Dissection of the contribution of intrinsic vs extrinsic influences on a biological process in humans presents significant methodological challenges. Through the use of a recently established desynchrony protocol (DP), the current study attempted to dissociate these influences on the morning rise in circulating PAI-1 levels. Indeed, the investigators have successfully used this DP to uncover the contribution of the intrinsic circadian system on daily rhythms of multiple cardiovascular relevant parameters, such as platelet activation, plasma epinephrine and norepinephrine, as well as heart rate and blood pressure in humans.6-8  Briefly, during the DP, healthy subjects adhere to 12 contiguous 20-hour days, during which sleep/wake and feeding/fasting routines, as well as various environmental factors (eg, temperature, lighting), are strictly controlled. Previous studies have established that under such conditions, the intrinsic circadian (24-hour) system in humans is unable to reentrain successfully to the enforced 20-hour day. Any 24-hour oscillations that persist during this DP must be driven by an intrinsic circadian system. This was the case for circulating PAI-1 levels; the persistent 24-hour oscillations in PAI-1 levels peaked during the DP at a time corresponding to 6:30 am. This study therefore showed that the morning surge in PAI-1 levels observed in humans is driven by an intrinsic circadian system.

These findings raise a number of important questions. For example, could the circadian system be pharmacologically targeted (eg, small molecule modulators) to reduce PAI-1 levels in patients at cardiovascular risk, or could disruption/misalignment of the intrinsic circadian system increase risk of adverse cardiac events? Evidence exists for the latter. Circadian misalignment occurs on a frequent basis, secondary to behavioral/lifestyle and environmental fluctuations. For example, a break during the weekend from the normal daily “workweek” routine is associated with an increased risk of ischemic events on a Monday morning (relative to any other day of the week).9  Similarly, the 1-hour time change during “Spring Forward” is associated with an approximate 10% increase in the incidence of myocardial infarctions on the subsequent Monday (whereas a reciprocal decrease in incidence is observed during the “Fall Back” time change).10  These observations raise the intriguing possibility that even subtle circadian misalignment may result in greater susceptibility to adverse cardiac events in at-risk subjects.

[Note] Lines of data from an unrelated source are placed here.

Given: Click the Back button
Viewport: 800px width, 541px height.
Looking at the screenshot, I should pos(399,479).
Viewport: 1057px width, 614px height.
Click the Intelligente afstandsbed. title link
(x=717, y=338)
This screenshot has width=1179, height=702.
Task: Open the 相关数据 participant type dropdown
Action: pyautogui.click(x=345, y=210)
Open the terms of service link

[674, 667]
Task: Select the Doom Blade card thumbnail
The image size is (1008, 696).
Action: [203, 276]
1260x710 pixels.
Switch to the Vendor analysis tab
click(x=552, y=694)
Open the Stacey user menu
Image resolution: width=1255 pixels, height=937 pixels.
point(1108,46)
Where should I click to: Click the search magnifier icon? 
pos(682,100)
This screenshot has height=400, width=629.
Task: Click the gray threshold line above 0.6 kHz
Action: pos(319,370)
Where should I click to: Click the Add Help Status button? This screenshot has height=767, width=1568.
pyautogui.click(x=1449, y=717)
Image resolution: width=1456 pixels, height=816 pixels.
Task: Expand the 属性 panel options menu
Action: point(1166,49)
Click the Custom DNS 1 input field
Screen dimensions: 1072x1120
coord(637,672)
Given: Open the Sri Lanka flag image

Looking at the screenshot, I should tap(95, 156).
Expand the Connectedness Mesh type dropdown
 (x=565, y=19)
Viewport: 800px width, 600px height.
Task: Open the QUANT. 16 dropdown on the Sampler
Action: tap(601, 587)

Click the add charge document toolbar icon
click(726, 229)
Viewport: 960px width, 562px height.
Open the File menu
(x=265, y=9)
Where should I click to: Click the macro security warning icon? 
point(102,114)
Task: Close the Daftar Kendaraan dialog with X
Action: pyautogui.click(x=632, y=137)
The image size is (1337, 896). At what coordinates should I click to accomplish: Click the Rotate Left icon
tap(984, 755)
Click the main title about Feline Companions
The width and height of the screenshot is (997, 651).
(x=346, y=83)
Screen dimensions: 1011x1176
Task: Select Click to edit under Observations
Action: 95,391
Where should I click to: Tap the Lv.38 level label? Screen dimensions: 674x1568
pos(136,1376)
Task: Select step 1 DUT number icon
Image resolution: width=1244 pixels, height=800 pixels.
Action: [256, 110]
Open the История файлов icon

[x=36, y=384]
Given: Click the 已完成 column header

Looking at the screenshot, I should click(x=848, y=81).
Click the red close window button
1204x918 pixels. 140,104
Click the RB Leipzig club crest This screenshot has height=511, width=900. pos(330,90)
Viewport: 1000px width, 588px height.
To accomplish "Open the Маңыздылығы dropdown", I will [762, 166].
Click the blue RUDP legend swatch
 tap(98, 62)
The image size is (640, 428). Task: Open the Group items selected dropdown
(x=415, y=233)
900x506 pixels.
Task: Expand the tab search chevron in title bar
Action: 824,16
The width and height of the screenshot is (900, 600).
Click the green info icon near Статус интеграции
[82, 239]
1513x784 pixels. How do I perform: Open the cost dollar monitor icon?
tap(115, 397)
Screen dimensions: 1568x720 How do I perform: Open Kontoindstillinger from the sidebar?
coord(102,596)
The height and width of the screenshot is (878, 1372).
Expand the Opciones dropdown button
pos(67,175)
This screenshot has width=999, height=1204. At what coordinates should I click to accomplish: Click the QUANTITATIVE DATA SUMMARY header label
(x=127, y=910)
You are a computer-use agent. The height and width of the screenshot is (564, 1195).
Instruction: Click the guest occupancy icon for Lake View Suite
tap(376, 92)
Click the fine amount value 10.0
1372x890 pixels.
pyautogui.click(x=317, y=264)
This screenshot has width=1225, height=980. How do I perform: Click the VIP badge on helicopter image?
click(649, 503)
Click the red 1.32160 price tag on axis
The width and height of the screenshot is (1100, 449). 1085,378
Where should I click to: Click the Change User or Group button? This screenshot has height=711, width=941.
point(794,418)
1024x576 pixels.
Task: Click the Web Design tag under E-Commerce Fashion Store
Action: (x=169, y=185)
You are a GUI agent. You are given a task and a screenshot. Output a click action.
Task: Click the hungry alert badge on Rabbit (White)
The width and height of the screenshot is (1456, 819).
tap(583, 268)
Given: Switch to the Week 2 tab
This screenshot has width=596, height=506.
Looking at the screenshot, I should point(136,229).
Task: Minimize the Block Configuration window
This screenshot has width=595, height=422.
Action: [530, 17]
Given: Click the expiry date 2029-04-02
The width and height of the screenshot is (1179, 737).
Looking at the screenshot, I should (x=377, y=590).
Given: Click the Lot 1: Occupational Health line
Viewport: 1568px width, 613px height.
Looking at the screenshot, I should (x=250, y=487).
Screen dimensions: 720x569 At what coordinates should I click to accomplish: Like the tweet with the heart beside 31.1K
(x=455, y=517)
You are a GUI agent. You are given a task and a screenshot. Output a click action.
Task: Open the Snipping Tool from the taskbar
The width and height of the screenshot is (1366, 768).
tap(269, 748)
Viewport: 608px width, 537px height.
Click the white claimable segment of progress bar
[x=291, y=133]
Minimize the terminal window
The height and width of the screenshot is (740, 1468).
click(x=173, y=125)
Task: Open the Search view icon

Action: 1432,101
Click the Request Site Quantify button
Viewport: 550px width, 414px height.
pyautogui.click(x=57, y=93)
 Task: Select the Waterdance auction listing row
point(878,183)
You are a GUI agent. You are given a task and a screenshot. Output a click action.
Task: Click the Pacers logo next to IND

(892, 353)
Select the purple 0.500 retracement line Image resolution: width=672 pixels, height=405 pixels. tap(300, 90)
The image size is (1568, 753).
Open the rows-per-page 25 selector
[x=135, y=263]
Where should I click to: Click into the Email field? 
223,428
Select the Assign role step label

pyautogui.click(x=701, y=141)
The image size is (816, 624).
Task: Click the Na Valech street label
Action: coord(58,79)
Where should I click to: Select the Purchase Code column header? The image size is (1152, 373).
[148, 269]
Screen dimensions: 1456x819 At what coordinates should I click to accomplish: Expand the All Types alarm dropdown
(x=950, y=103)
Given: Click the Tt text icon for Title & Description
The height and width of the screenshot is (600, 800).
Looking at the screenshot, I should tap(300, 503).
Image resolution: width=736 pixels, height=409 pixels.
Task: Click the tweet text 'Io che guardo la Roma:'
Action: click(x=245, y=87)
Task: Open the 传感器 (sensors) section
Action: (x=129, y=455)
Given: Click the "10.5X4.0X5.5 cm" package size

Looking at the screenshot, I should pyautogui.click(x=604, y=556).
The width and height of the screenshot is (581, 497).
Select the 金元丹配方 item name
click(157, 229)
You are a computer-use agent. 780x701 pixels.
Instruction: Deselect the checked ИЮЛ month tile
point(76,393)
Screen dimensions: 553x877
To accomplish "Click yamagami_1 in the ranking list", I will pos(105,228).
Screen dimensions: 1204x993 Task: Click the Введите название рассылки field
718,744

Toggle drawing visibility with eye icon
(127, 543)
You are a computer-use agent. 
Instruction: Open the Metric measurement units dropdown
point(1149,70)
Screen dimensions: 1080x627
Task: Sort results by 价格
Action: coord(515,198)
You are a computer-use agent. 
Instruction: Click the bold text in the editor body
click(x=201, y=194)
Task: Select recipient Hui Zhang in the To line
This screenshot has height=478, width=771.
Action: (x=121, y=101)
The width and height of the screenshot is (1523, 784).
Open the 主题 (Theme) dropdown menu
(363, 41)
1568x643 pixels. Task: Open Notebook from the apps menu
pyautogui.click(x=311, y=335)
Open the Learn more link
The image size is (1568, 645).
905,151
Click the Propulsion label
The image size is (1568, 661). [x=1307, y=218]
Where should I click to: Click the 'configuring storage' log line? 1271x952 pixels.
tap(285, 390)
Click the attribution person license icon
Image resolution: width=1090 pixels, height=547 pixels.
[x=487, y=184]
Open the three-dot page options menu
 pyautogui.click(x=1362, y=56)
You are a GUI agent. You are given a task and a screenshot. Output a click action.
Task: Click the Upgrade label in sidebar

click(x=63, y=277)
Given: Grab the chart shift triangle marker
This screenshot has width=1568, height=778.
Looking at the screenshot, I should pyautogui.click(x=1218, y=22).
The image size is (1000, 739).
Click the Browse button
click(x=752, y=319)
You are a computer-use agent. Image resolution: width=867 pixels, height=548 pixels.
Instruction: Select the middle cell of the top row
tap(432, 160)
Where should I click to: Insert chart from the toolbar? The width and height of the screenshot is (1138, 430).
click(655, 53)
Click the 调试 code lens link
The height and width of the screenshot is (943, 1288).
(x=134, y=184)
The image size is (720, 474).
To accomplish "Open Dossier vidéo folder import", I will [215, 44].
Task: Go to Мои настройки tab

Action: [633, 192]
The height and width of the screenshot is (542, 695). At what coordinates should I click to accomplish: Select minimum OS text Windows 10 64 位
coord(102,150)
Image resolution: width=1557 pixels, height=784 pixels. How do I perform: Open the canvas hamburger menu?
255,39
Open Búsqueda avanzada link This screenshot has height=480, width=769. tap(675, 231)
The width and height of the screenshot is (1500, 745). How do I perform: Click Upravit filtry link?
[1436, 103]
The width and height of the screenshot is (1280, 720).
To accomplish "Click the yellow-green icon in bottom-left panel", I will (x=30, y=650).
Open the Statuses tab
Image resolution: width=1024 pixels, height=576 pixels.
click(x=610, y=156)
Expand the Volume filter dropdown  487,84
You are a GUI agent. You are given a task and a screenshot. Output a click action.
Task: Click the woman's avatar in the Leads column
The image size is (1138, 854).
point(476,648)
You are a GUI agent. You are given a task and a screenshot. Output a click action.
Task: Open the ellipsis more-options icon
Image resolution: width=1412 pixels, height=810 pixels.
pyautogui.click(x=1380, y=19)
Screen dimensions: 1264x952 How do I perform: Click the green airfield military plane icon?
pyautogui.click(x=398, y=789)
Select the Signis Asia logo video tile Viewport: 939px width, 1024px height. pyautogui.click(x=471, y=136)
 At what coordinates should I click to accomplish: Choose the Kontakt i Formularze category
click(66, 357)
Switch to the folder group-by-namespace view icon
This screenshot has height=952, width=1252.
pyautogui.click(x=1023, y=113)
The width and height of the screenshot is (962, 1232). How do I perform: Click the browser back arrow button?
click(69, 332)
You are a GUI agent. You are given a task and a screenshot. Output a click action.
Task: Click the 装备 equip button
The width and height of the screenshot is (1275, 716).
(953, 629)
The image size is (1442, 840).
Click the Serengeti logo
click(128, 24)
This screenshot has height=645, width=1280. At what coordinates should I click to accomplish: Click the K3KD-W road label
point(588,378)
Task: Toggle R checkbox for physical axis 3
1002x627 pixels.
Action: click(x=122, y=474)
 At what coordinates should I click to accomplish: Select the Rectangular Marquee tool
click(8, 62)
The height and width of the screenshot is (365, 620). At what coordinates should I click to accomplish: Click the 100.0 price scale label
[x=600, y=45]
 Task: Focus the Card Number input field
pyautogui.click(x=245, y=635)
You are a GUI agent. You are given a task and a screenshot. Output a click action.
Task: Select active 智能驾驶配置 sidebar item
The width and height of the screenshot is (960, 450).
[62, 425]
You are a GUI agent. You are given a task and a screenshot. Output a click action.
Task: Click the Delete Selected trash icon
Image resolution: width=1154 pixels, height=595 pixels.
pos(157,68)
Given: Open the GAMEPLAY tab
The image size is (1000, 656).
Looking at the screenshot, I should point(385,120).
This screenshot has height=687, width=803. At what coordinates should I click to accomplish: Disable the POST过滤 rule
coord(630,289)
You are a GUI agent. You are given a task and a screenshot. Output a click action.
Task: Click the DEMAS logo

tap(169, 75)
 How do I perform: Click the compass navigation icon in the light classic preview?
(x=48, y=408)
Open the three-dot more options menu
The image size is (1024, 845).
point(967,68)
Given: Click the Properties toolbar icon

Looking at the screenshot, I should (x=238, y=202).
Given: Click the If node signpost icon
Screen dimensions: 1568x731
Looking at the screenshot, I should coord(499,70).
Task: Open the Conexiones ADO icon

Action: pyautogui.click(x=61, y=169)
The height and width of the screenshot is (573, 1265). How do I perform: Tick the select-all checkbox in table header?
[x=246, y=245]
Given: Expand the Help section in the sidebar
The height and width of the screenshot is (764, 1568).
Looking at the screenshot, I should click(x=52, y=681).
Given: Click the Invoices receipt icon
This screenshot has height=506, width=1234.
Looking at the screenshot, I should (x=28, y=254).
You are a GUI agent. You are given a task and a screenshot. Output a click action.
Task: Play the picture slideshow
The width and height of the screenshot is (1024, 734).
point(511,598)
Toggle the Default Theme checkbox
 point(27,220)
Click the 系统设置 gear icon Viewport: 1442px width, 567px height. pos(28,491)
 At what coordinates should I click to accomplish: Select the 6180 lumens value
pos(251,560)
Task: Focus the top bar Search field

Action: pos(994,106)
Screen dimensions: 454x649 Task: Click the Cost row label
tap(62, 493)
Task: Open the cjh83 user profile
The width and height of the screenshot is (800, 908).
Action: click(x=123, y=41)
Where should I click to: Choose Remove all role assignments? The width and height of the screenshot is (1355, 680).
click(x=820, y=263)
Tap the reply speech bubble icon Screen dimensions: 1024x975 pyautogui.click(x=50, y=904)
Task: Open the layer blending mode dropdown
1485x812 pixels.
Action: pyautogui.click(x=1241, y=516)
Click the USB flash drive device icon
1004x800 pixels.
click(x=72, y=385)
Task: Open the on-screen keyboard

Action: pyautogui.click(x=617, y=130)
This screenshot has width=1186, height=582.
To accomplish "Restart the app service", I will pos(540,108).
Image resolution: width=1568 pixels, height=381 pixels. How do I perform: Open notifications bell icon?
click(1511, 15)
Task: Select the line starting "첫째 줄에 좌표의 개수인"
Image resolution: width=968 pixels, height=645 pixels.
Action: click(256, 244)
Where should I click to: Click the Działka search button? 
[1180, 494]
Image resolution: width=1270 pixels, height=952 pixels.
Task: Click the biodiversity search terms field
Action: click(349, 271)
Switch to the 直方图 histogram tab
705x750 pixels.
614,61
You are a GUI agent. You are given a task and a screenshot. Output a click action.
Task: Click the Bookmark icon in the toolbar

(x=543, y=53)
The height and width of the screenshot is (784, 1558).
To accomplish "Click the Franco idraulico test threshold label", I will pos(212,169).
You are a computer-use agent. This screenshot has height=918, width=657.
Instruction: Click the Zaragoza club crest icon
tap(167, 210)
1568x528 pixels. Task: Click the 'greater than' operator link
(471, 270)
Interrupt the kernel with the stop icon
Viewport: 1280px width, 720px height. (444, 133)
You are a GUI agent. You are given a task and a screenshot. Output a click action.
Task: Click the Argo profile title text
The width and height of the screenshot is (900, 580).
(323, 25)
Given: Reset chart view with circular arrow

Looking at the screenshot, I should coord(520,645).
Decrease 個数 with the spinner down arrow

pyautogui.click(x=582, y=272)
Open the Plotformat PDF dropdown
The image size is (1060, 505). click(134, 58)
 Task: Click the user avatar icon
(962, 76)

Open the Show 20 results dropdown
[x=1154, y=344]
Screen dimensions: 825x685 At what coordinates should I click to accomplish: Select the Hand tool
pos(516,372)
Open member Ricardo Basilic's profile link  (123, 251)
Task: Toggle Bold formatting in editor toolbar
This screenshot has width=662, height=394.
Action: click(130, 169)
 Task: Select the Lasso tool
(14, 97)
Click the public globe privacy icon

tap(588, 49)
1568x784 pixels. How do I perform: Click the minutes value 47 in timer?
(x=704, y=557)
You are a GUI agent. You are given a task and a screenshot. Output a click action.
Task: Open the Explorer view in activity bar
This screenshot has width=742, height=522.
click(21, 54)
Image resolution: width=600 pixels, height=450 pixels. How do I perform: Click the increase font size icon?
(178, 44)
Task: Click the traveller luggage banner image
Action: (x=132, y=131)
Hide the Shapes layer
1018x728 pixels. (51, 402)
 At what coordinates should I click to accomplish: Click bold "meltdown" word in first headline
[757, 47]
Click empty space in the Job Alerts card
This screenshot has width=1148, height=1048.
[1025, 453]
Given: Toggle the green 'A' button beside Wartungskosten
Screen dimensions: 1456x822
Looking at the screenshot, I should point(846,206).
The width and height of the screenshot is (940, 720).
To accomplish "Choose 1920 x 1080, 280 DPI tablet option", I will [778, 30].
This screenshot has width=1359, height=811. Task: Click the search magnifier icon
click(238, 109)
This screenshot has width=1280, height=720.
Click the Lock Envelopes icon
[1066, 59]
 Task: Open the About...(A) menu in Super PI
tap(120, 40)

In conclusion, the study by Scheer and Shea has successfully exposed that the morning rise in circulating PAI-1 levels in humans are driven by an intrinsic circadian mechanism (see figure). Future studies are required to determine whether prevention of the morning surge in PAI-1 levels (perhaps through manipulation of the circadian system) reduces risk of adverse cardiac events.

Conflict-of-interest disclosure: The author declares no competing financial interests.

This commentary is dedicated to William C. Stanley, Professor of Physiology and Editor-in-Chief of the American Journal of Physiology: Heart and Circulatory Physiology, who died recently from a myocardial infarction in the early hours of a Monday morning. You will be missed dearly.